FIGURA  73:  O  Edifício  Almirante  Barroso  no  Comércio  em  Salvador  em  dois  momentos  em  2008:  1.  no  dia  10/05 com a loggia livre para o fluxo e 2. no dia 05/09 com o espaço livre fechado por gradeamento    1. 2.   Fonte: Própria autora, 2008  

O grande desafio atual é a manutenção, como áreas livres, dos espaços liberados no nível  térreo dos edifícios das décadas de 1940 e 1950. Por se constituírem em lotes urbanos privados  apenas destinados a usos mais livres, atualmente se observa a fragilidade das soluções que se  perdem  por  fatores  relacionados  à  segurança,  privacidade,  dificuldade  ou  impossibilidade  de  manutenção,  interesses  individuais  ou  de  grupos  e  especulação  imobiliária.  As  estratégias  de  relativa liberação do nível térreo ao exclusivo uso privado é algo que, dentro de uma sociedade  capitalista de grandes desigualdades, pode não se sustentar. (figura 73) 
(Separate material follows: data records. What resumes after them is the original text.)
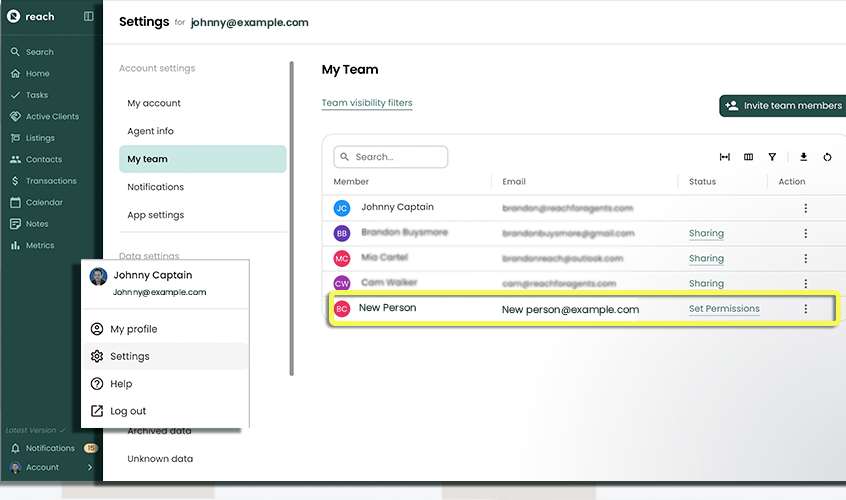Choose Log out from the popup menu
846x500 pixels.
pos(128,411)
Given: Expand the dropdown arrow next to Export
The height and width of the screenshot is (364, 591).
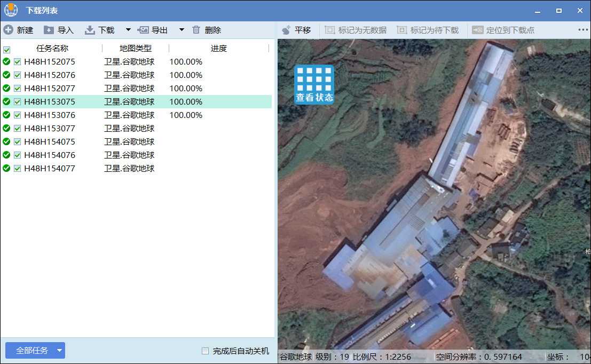Looking at the screenshot, I should 182,30.
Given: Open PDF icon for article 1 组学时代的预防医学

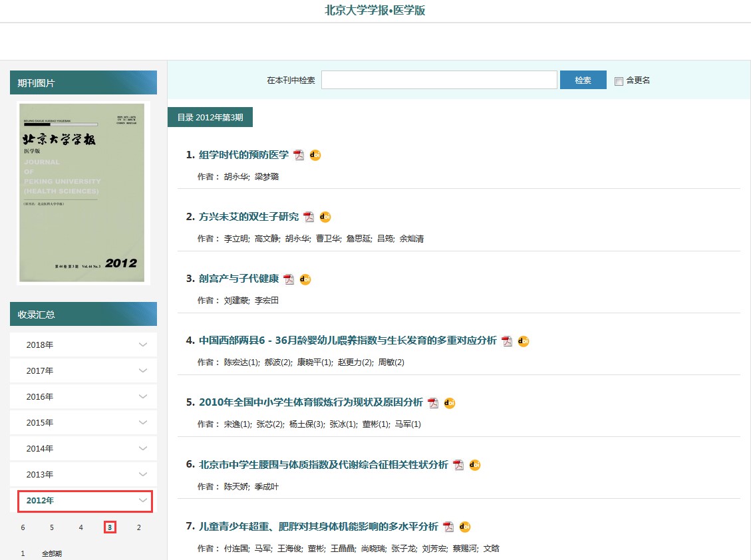Looking at the screenshot, I should coord(299,155).
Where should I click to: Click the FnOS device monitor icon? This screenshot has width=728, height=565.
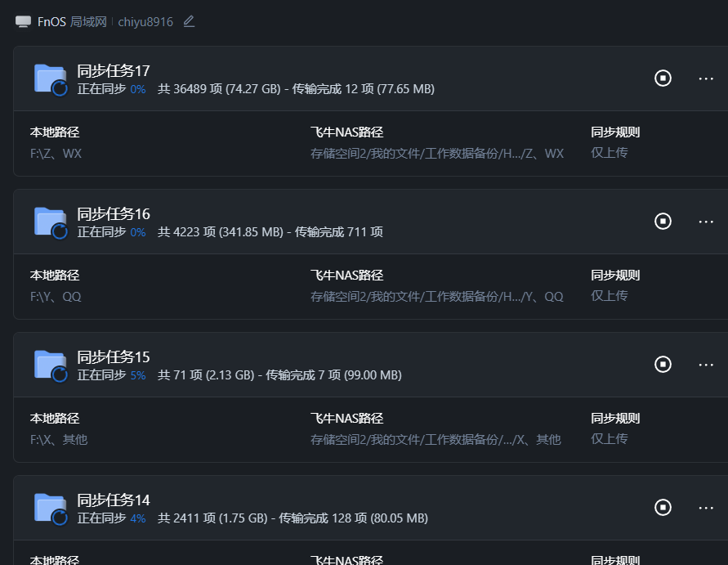point(23,22)
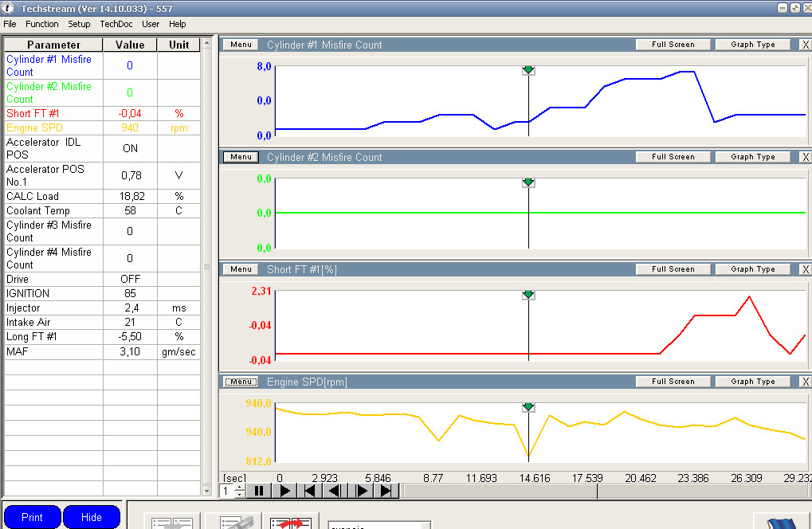812x529 pixels.
Task: Step forward one frame
Action: pos(361,491)
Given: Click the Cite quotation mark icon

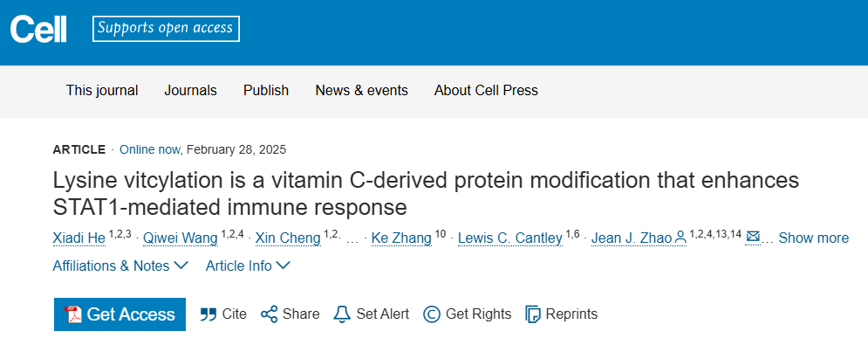Looking at the screenshot, I should [208, 314].
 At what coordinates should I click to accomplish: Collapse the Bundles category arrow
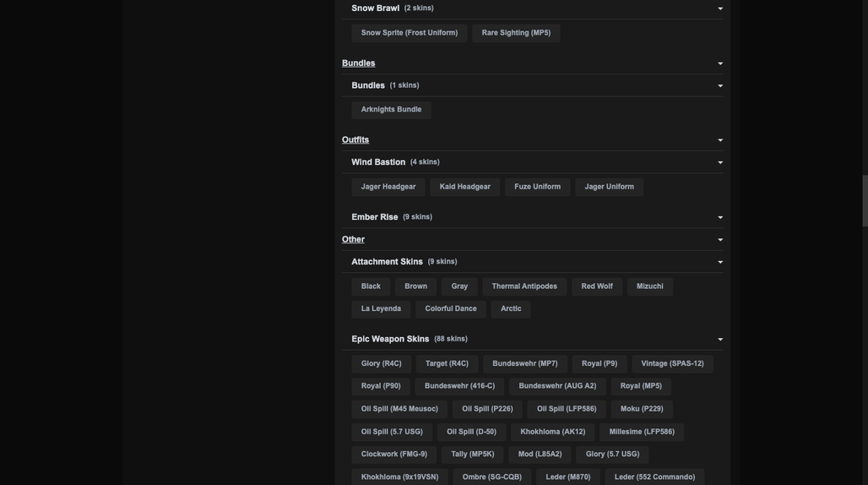720,63
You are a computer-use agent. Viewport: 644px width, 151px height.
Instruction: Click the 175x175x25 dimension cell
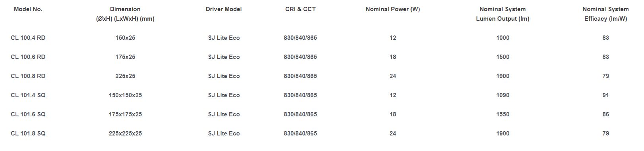[x=125, y=114]
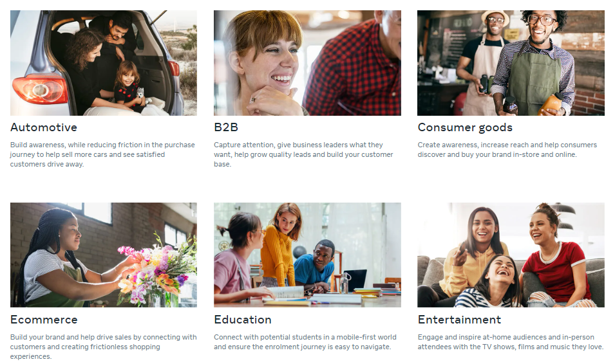Viewport: 615px width, 364px height.
Task: Open the Ecommerce industry heading
Action: coord(44,320)
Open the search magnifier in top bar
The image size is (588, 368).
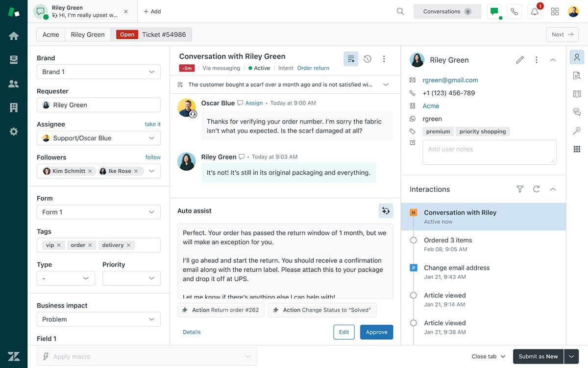[400, 11]

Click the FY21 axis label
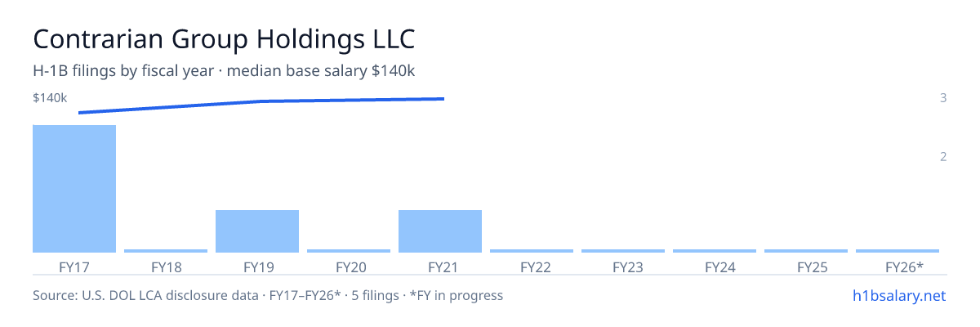click(x=440, y=267)
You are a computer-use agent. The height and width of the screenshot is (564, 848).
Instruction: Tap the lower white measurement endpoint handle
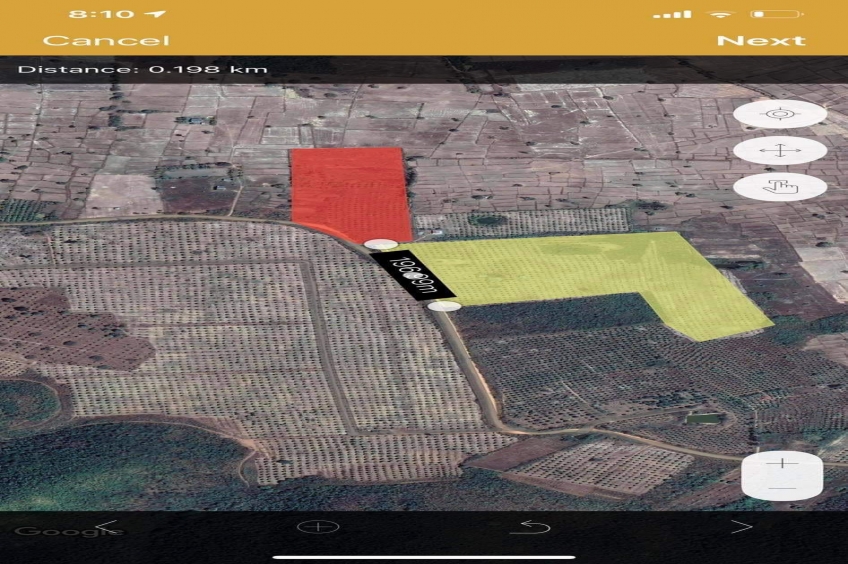[x=444, y=306]
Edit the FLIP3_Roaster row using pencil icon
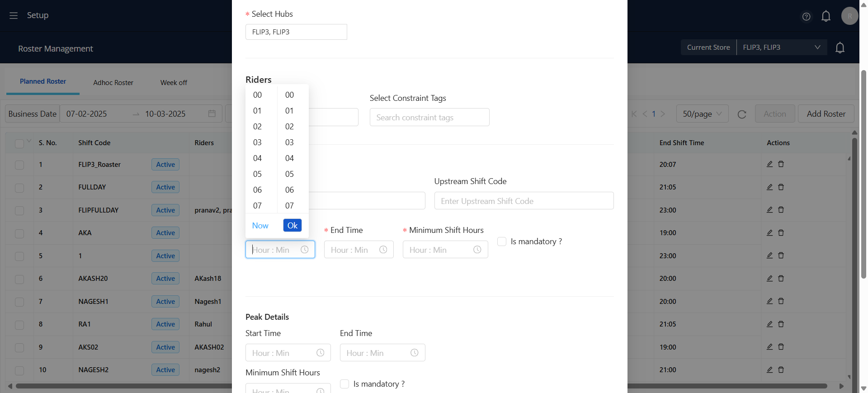Screen dimensions: 868x393 [x=769, y=164]
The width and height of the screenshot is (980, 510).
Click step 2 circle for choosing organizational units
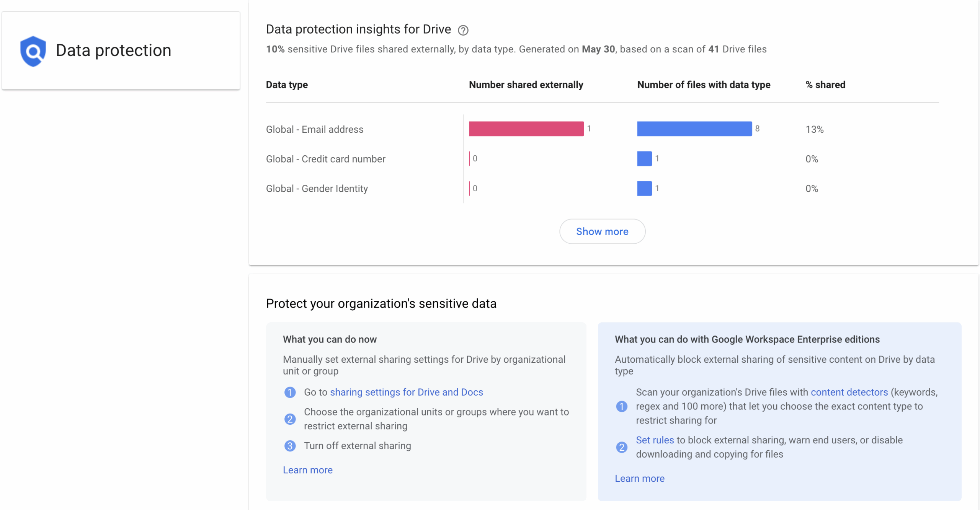click(290, 419)
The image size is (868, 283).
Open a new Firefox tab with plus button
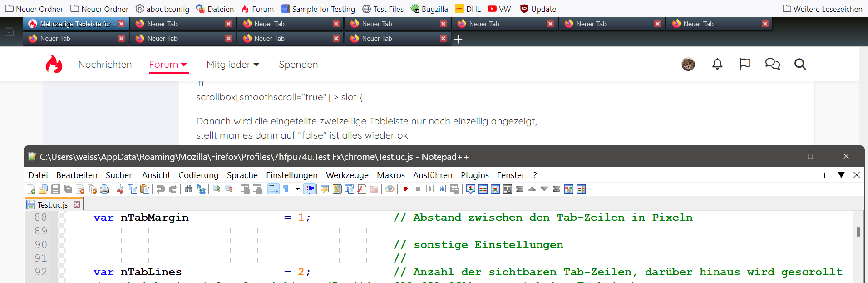point(458,39)
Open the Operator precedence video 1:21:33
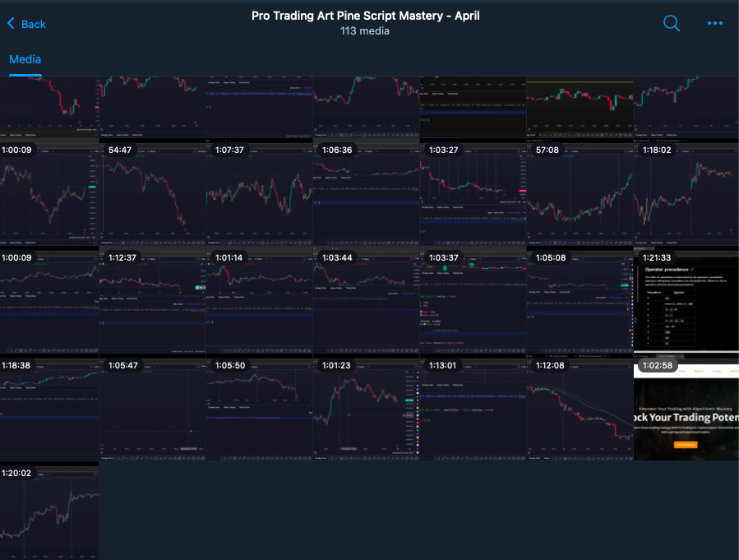 tap(686, 301)
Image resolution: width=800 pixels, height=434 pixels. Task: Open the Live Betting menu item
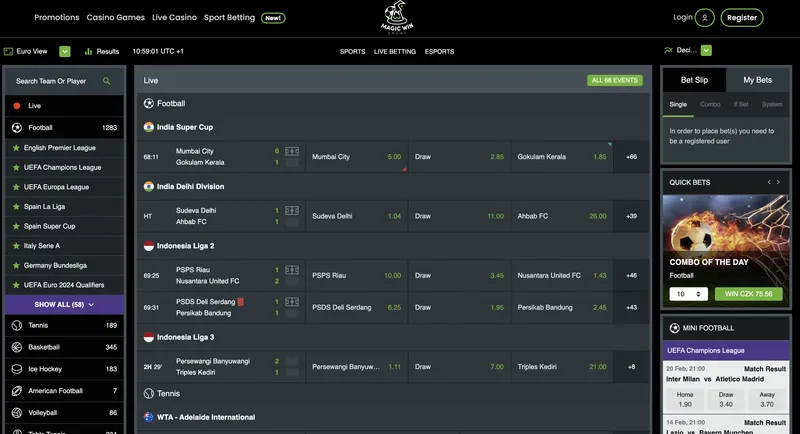tap(394, 51)
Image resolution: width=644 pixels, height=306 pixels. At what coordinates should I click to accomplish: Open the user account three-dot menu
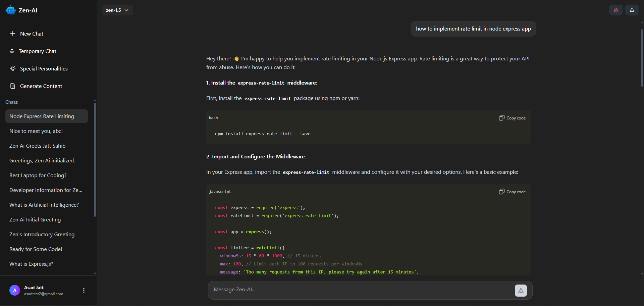[84, 290]
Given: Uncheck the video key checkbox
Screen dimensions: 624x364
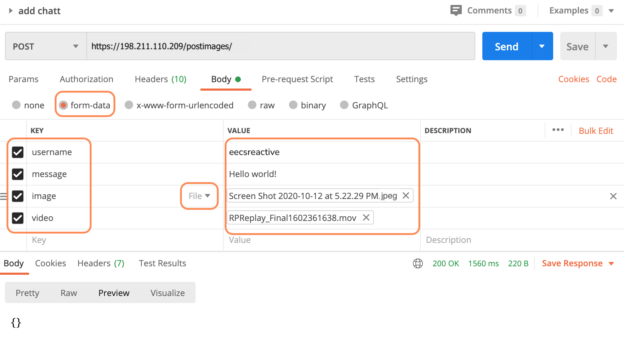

As  superquadras,  do  plano  de  Brasília,  podem  ser  consideradas  a  realização  da  nova  proposta  de  cidade  almejada  pelo  Movimento  Moderno.  Nelas,  definitivamente,  o  urbanismo  modernista  brasileiro  consegue  se  desvincular  da  cidade  tradicional  e  executa  a  utopia  do  espaço democrático.